[Haskell-cafe] Re: Where do I put the seq?

Derek Elkins derek.a.elkins at gmail.com
Fri Aug 21 09:14:07 EDT 2009


On Fri, Aug 21, 2009 at 5:04 AM, Lennart
Augustsson<lennart at augustsson.net> wrote:
>> On Fri, Aug 21, 2009 at 10:52 AM, Bayley, Alistair
>> <Alistair.Bayley at invesco.com> wrote:
>>>
>>> > From: haskell-cafe-bounces at haskell.org
>>> > [mailto:haskell-cafe-bounces at haskell.org] On Behalf Of Bulat Ziganshin
>>> > To: Peter Verswyvelen
>>> >
>>> > > But how does GHC implement the RealWorld internally? I guess
>>> >
>>> > look the "base" library sources for "RealWorld"
>>>
>>> http://www.haskell.org/ghc/docs/latest/html/libraries/base/src/GHC-IOBas
>>> e.html#IO
>>>
> On Fri, Aug 21, 2009 at 11:04 AM, Peter Verswyvelen<bugfact at gmail.com> wrote:
>> IO also seems to use unboxed (hence strict?) tuples
>>
>> newtype IO a = IO (State# RealWorld -> (# State# RealWorld, a #))
>>
>> Not sure if this is just for performance, but if the strictness is required,
>> here we have the horrible hack again then (would behave different without
>> it?). I guess it works because when applying primitive function likes
>> putChar#, these could be considered as fully strict, since putChar# c really
>> does force evaluation of c strictly and puts in the screen. This is
>> different from the lazy IO situation, where a string is concatenated lazily,
>> and put on the screen by the consumer as soon as it's available. Ah I'm
>> having troubles to explain myself formally, never mind :)
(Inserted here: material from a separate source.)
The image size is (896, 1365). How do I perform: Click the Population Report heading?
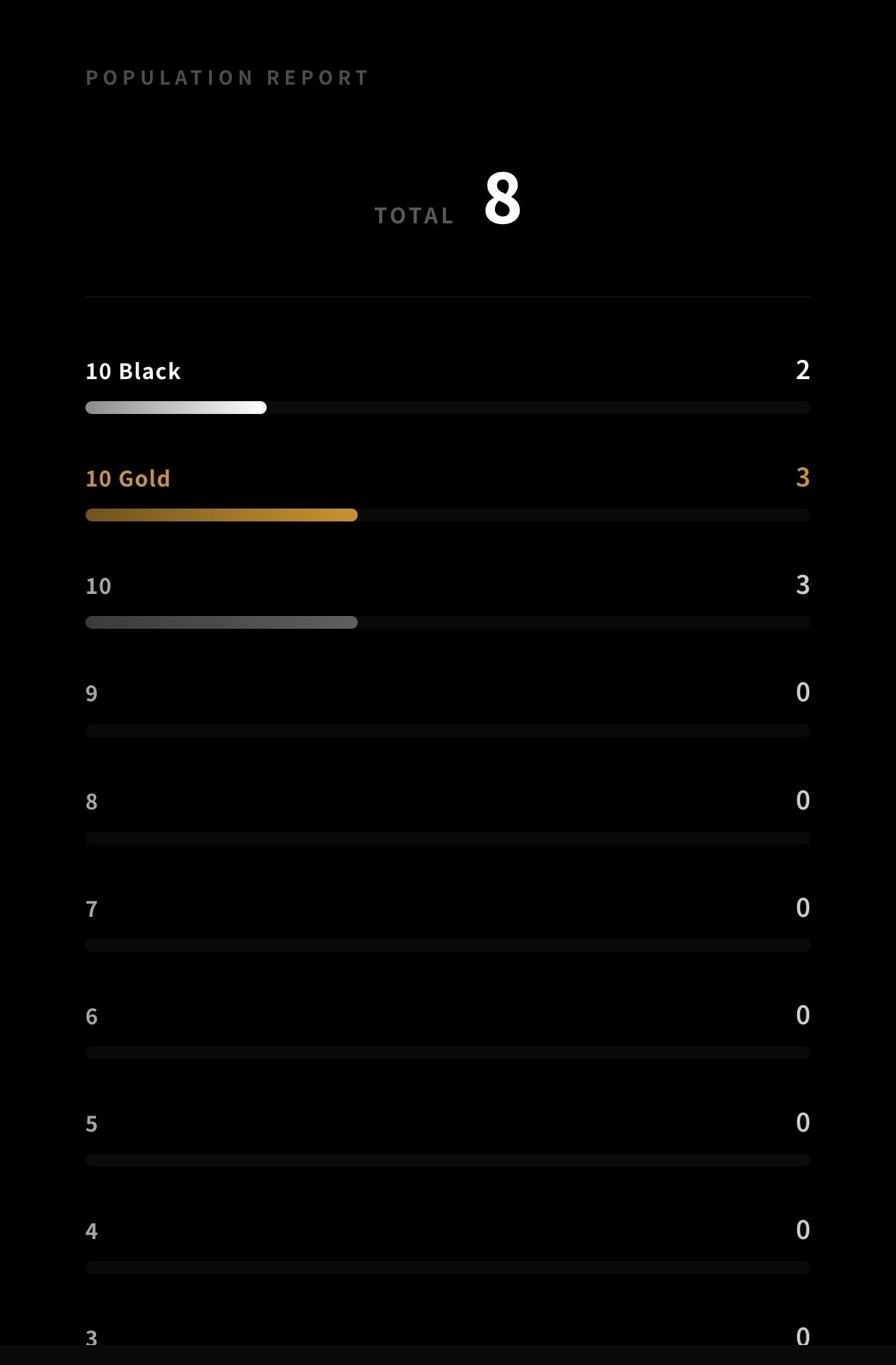coord(227,78)
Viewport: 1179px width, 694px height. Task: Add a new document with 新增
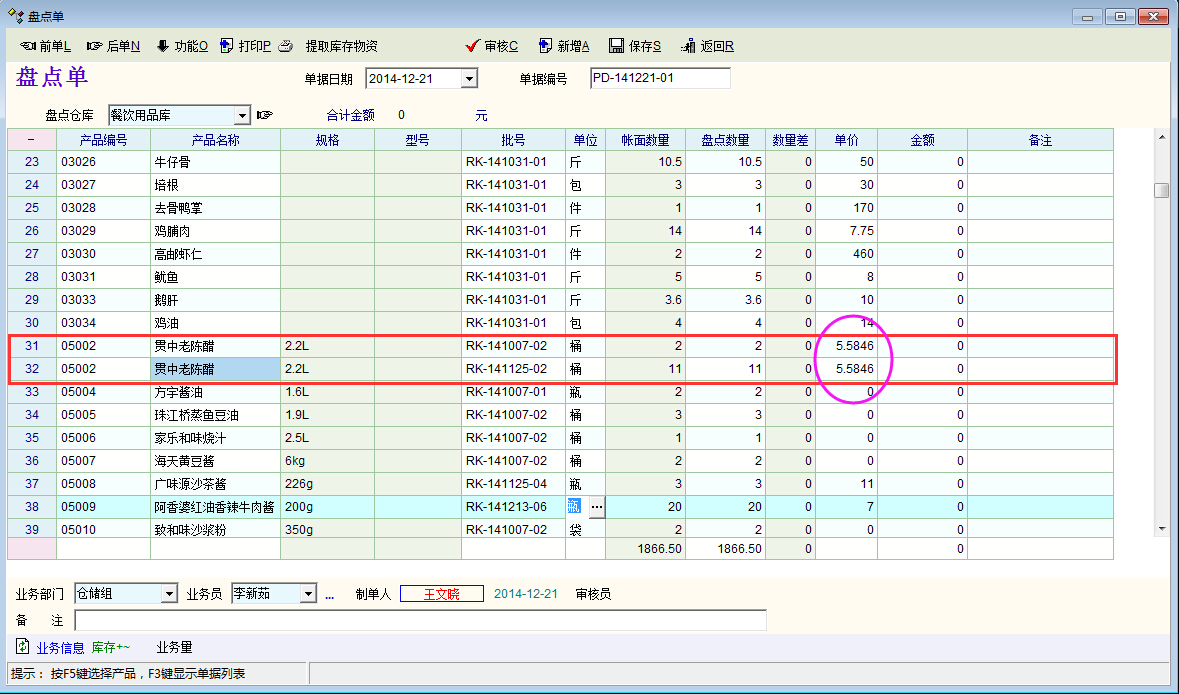click(x=564, y=46)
>> Actually RealWorld is not defined in that file, it is defined here, but
>> hidden
>> file:///C:/app/ghp/doc/libraries/ghc-prim/GHC-Prim.html#t%3ARealWorld
>> But I don't understand the comment
>> data RealWorld Source
>> RealWorld is deeply magical. It is primitive, but it is
>> not unlifted (hence ptrArg). We never manipulate values of type RealWorld;
>> it's only used in the type system, to parameterise State#.
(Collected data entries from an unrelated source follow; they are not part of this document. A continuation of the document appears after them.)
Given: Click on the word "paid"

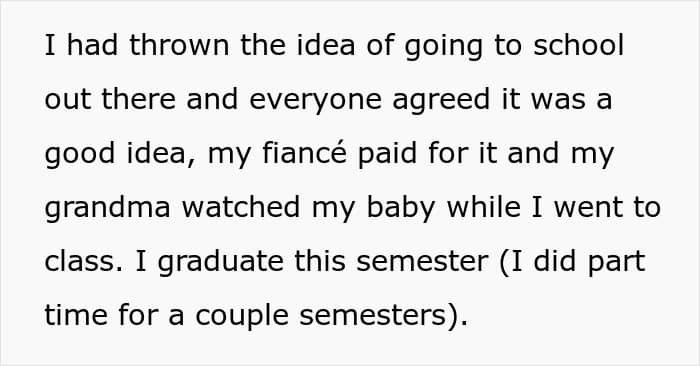Looking at the screenshot, I should pos(388,154).
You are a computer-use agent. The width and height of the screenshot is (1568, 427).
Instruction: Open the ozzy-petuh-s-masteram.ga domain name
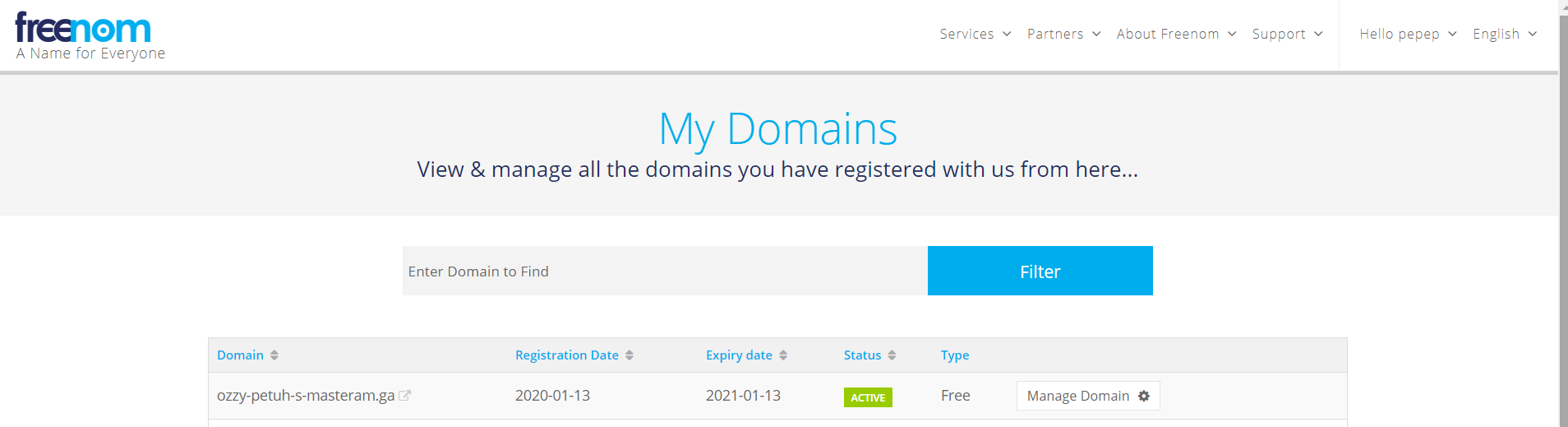pyautogui.click(x=306, y=396)
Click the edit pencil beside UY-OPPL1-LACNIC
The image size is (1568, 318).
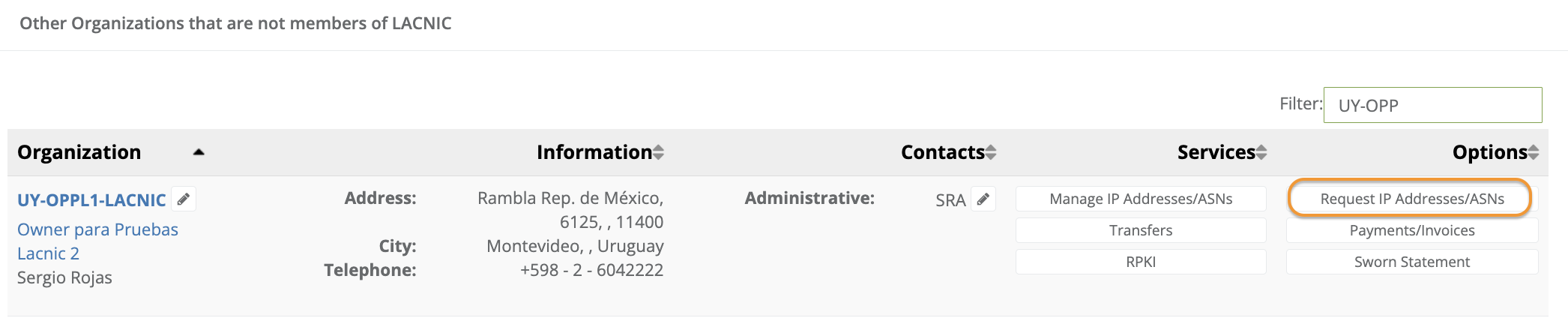point(184,200)
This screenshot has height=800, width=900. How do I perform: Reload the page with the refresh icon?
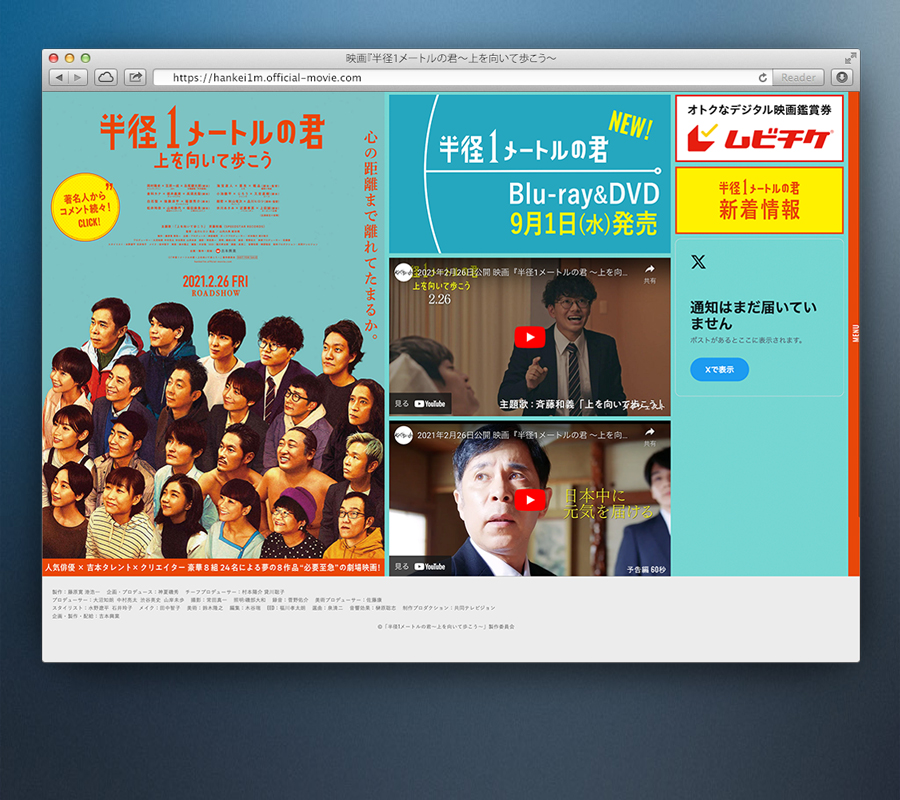763,77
>> Maybe I should reread the papers, but it seems lots of magic is needed to
>> get IO right (such as the existential types to make sure different state
>> threads are kept separate)
>
> You need a lot of magic to make the IO monad efficient.
> You don't really want to pass around (and pattern match on) a
> RealWorld token, that would be inefficient.

I've always preferred the continuation based implementation of IO as
used in Hugs and I believe in HBC.  GHC's handling of it has always
seemed hack-y to me.  I don't recall any special treatment of IO by
HBC, though Lennart will definitely be able to verify or deny that.